In the first part of the hall our decompression chambers and various diving gear are placed. The large decompression chamber, among the first to be built in Europe, was constructed in 1902 at the Royal Dock Yard in Copenhagen. It was used by the Navy until 1990, first at the Naval Diving School, Copenhagen until 1960 and later at the new Naval Base in Frederikshavn. The chamber has been modified several times. In 1960 a so-called ”NATO lock” was welded to the chamber, making it possible to connect it to a portable pressure tank. The smaller portable decompression chambers in the collection were all privately owned and cannot be connected to the larger chamber.
Decompression chambers are used in the treatment of decompression sickness (also known as the bends), which is caused by the development of nitrogen bubbles in the blood of a diver who surfaces too quickly. In the chamber, the pressure can be regulated to simulate the depth from which the diver surfaced. During the treatment in the chamber, the diver is given oxygen, which removes the nitrogen from his blood. A doctor will usually be present in the chamber during the treatment. Next to the decompression chambers gear for skin-diving as well as for deep sea diving are exhibited.
In the middle of the hall is a glass cabinet with uniforms and insignias from the Royal Danish Navy.
In this room you see a number of models of past and present ships of the Danish Navy. In the show-case along the wall you will see models of ships from the first half of the last century, such as the coastal defense ship, NIELS JUEL, which was sunk by its crew in the Isefiord on 29th August 1943 after being attacked by German aircraft. The NIELS JUEL was a strange ship. On the armored deck the guns were placed on a superstructure made of thin sheets of steel, rendering her totally unfit as a warship.
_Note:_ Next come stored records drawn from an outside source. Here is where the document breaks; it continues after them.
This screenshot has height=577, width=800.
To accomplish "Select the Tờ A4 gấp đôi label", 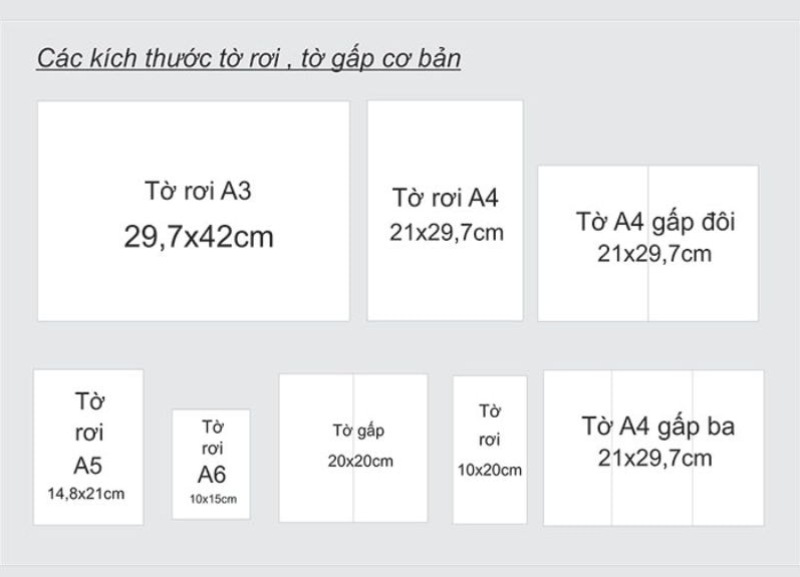I will [x=655, y=221].
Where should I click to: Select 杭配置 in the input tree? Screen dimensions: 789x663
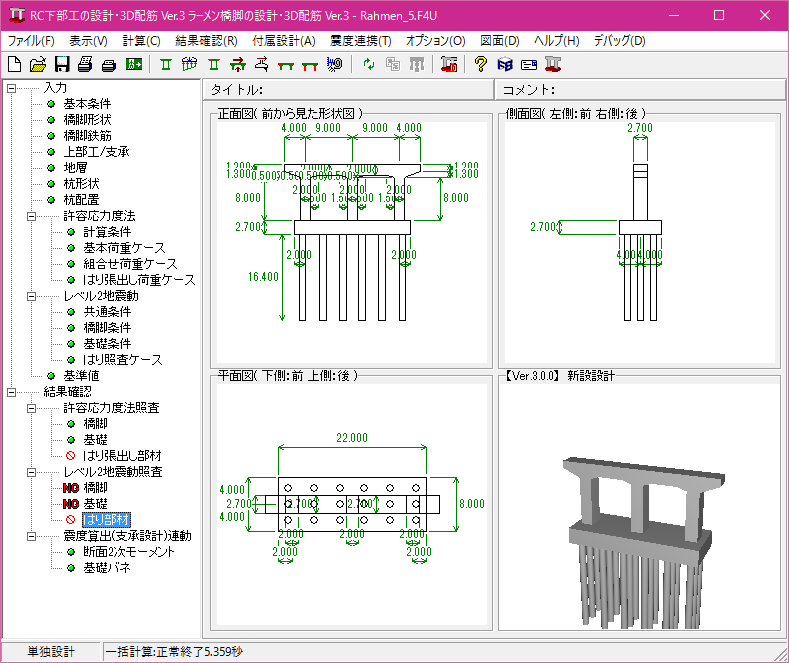pyautogui.click(x=80, y=200)
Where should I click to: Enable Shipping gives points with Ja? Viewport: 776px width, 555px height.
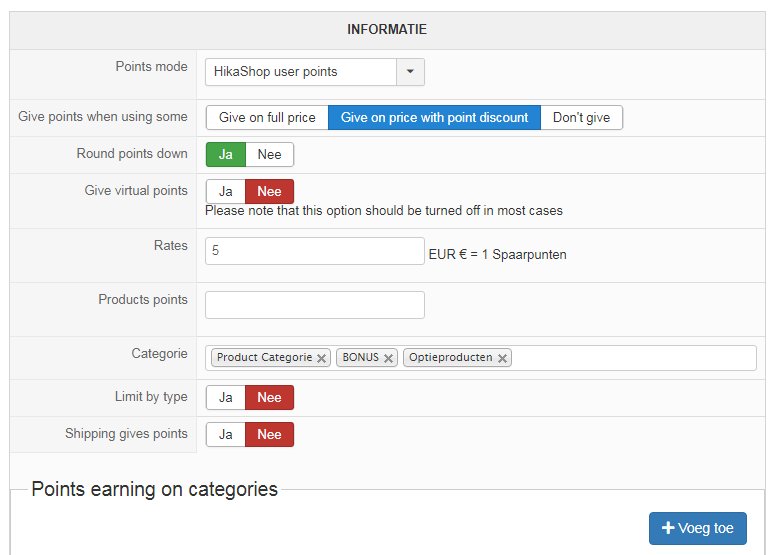[226, 435]

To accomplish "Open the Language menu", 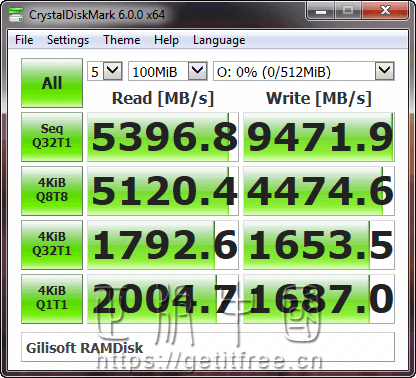I will [x=219, y=40].
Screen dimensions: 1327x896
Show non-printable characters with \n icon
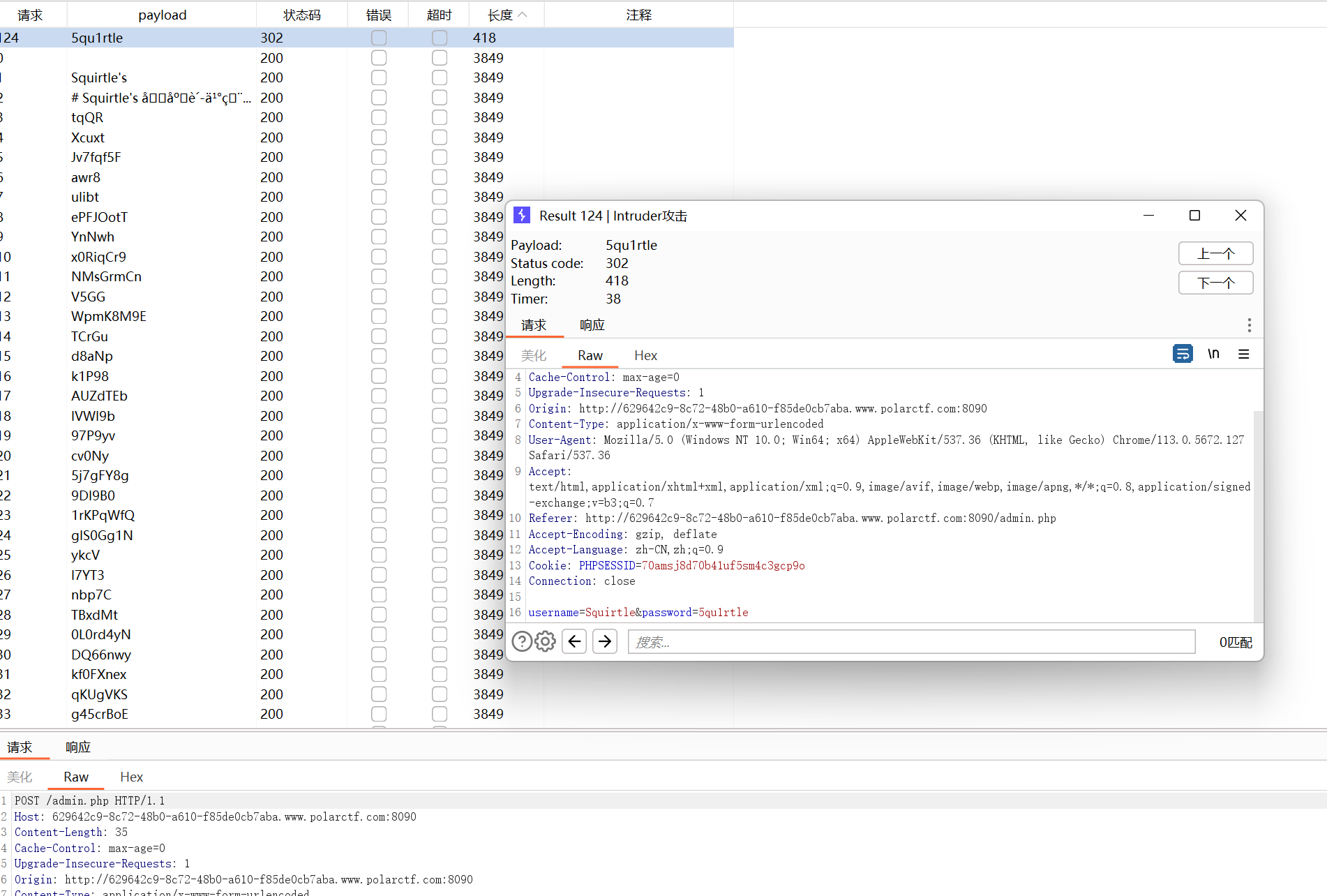coord(1213,354)

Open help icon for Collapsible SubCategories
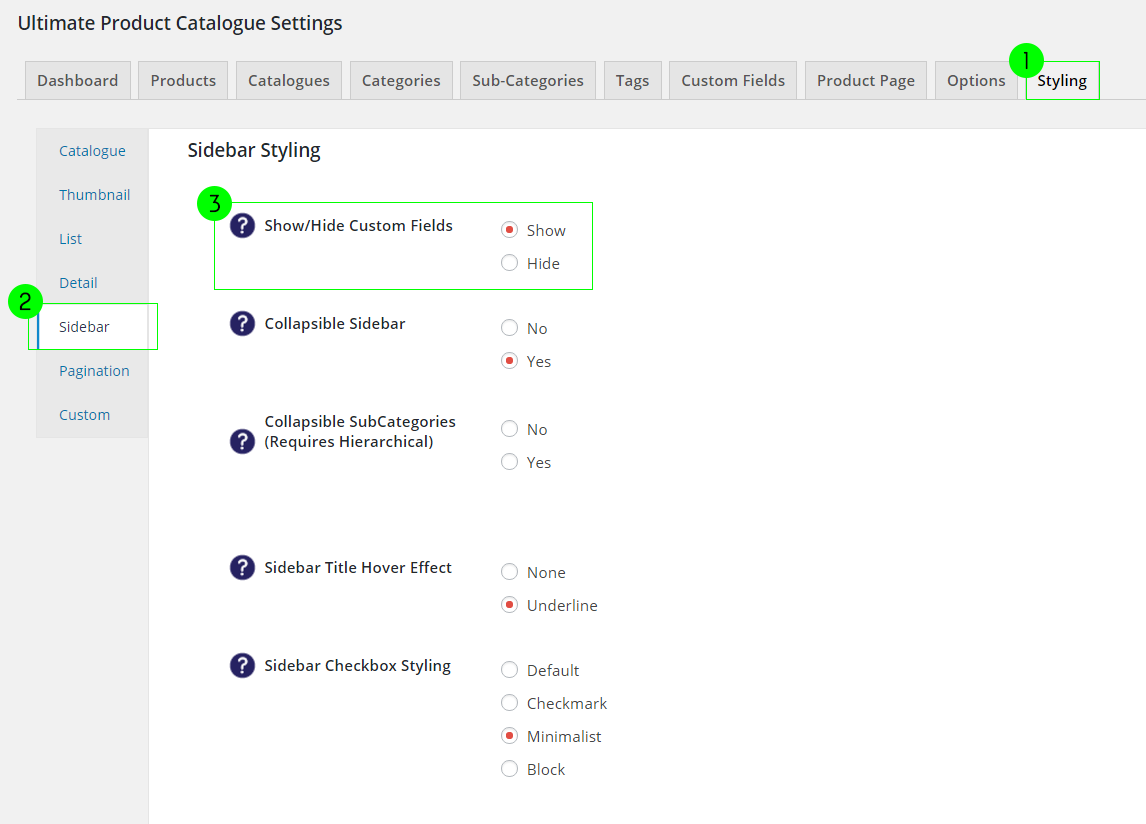click(242, 441)
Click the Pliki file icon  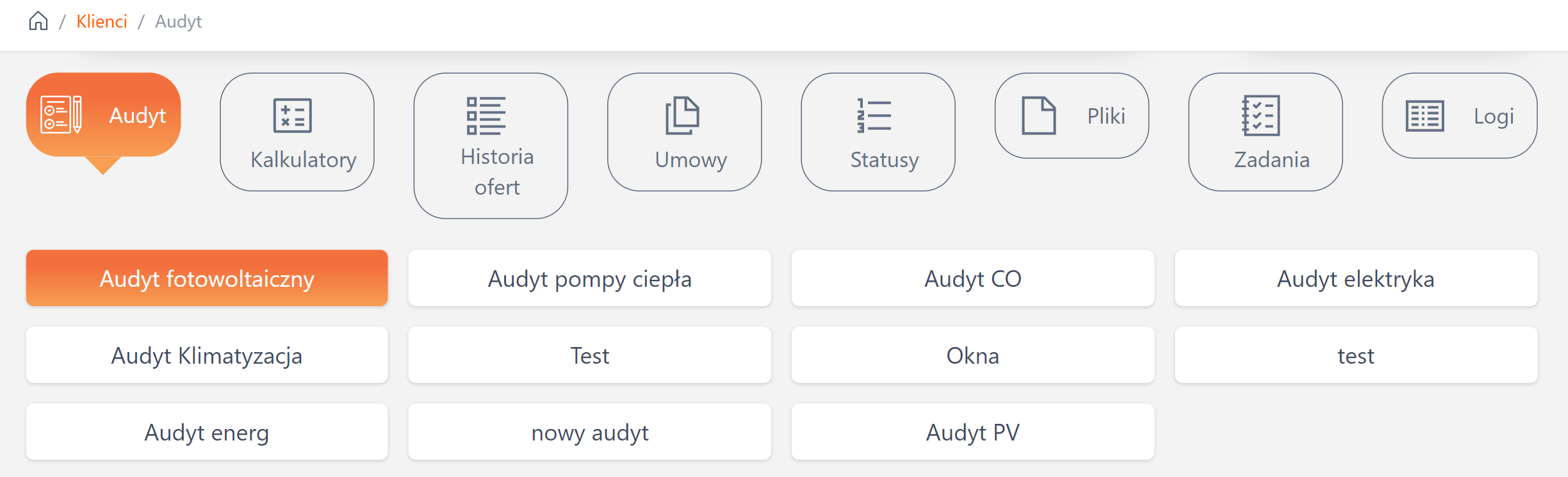[x=1038, y=115]
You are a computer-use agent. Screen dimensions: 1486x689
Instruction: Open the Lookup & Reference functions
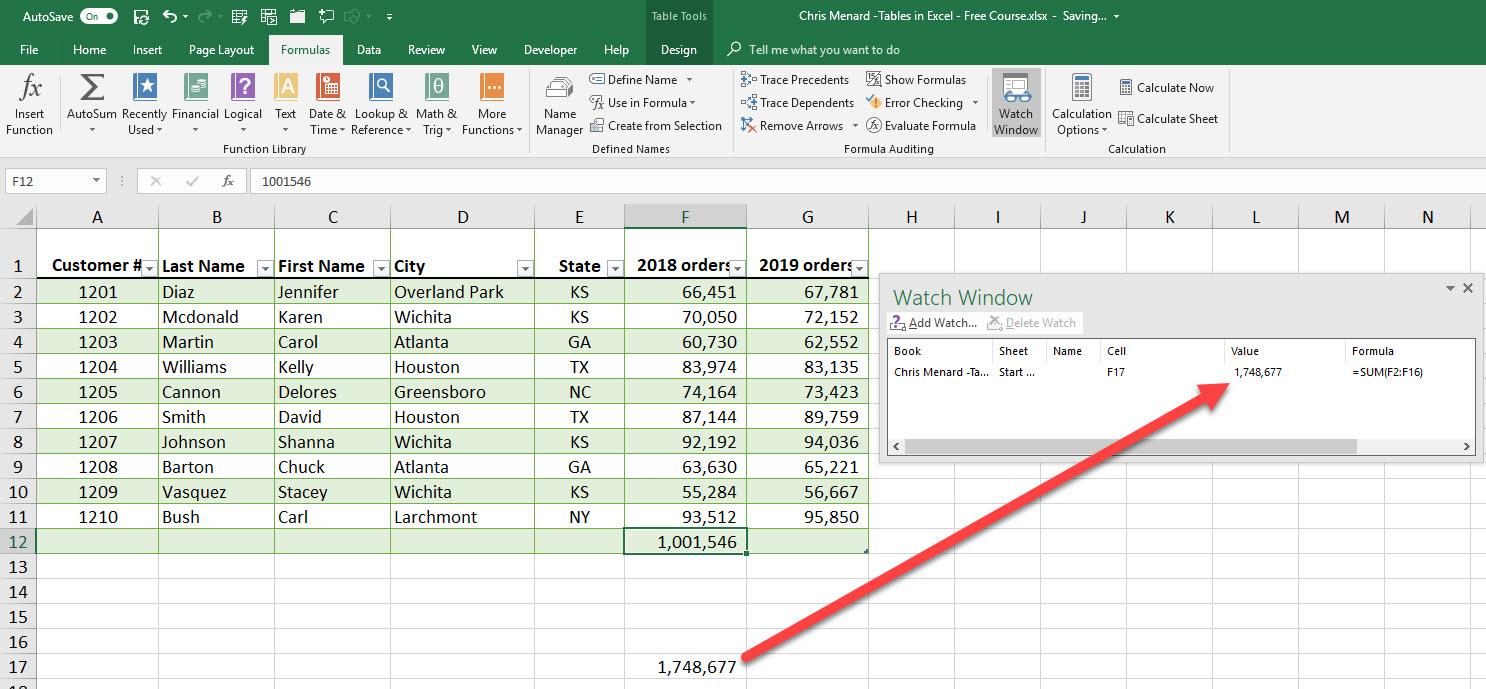tap(381, 104)
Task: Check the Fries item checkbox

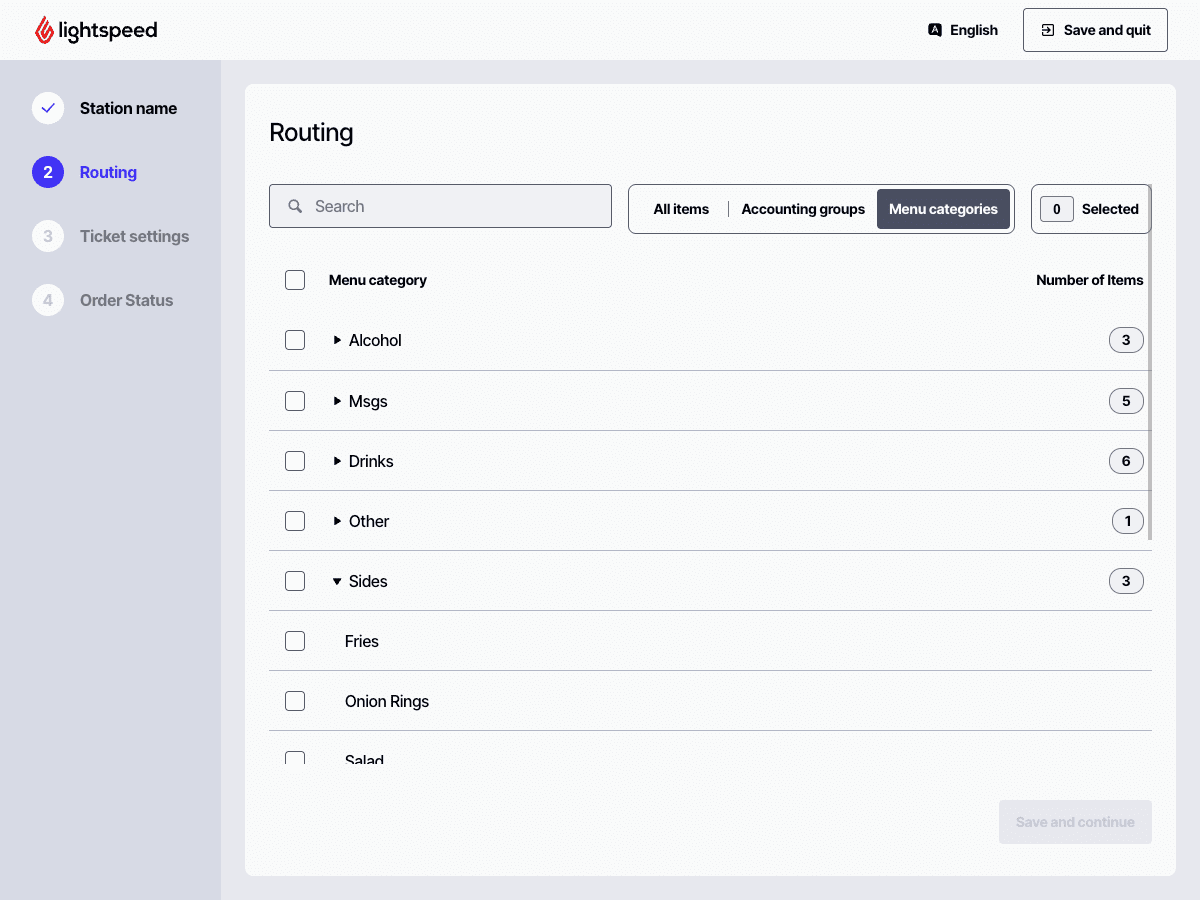Action: coord(295,641)
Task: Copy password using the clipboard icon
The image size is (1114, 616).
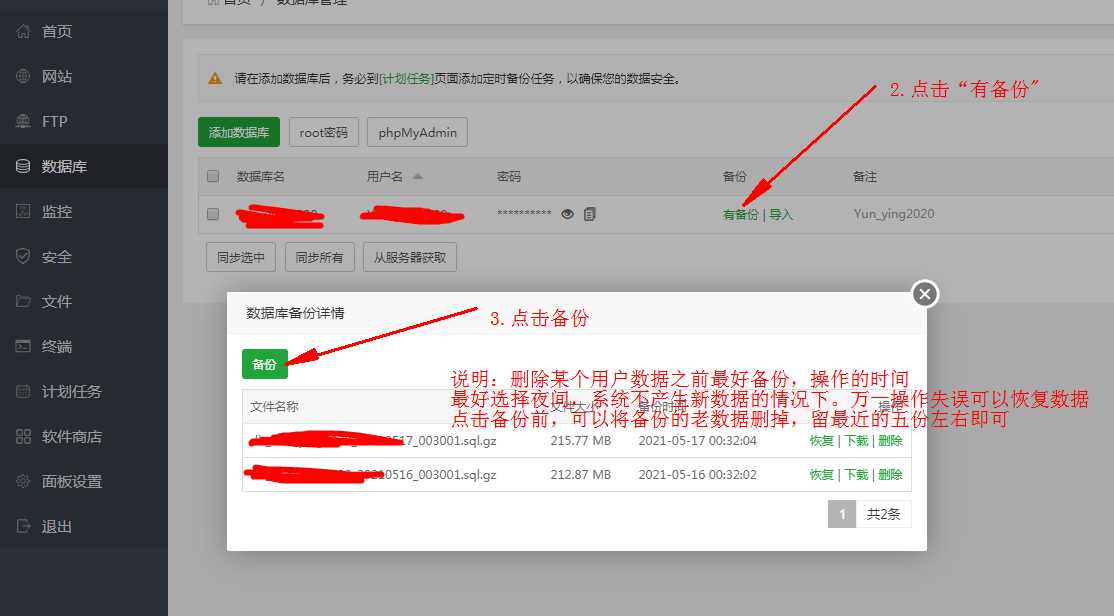Action: pyautogui.click(x=590, y=214)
From the present you will see a model of the corvette NIELS JUEL. Together with her two sister ships, she took part in UN peacekeeping operations in the Persian Gulf and the Adriatic. There are also models of torpedo boats of the WILLEMOES-class and of the new STANDARD-FLEX-class. The latter were built at Danyard in Aalborg in a fiber glass sandwich-construction. This class of ships is based on the fundamental concept that operational flexibility can be achieved using rapidly exchangeable, modular systems matching a variety of roles. This concept will in the future also be used when building larger ships for the Navy.
In this hall you see some old guns as well as a ship-to-air missile, the SEA SPARROW, hanging down from the ceiling. On the walls are photographs of ships of the Danish Navy after World War II and Danish naval bases. Former sailors will probably recognize several of the pictures. A showcase holds a collection of special Christmas ashtrays produced by Royal Copenhagen for the Danish Navy.
At the end of the hall we have placed a ship's radio station side by side to a chart room which contains among other things a chart table, Decca and satellite navigation equipment, an anemometer and a weather chart machine.
Leaving the hall you see a beautiful model of the Danish training ship DANMARK as it looked when it was launched in 1932.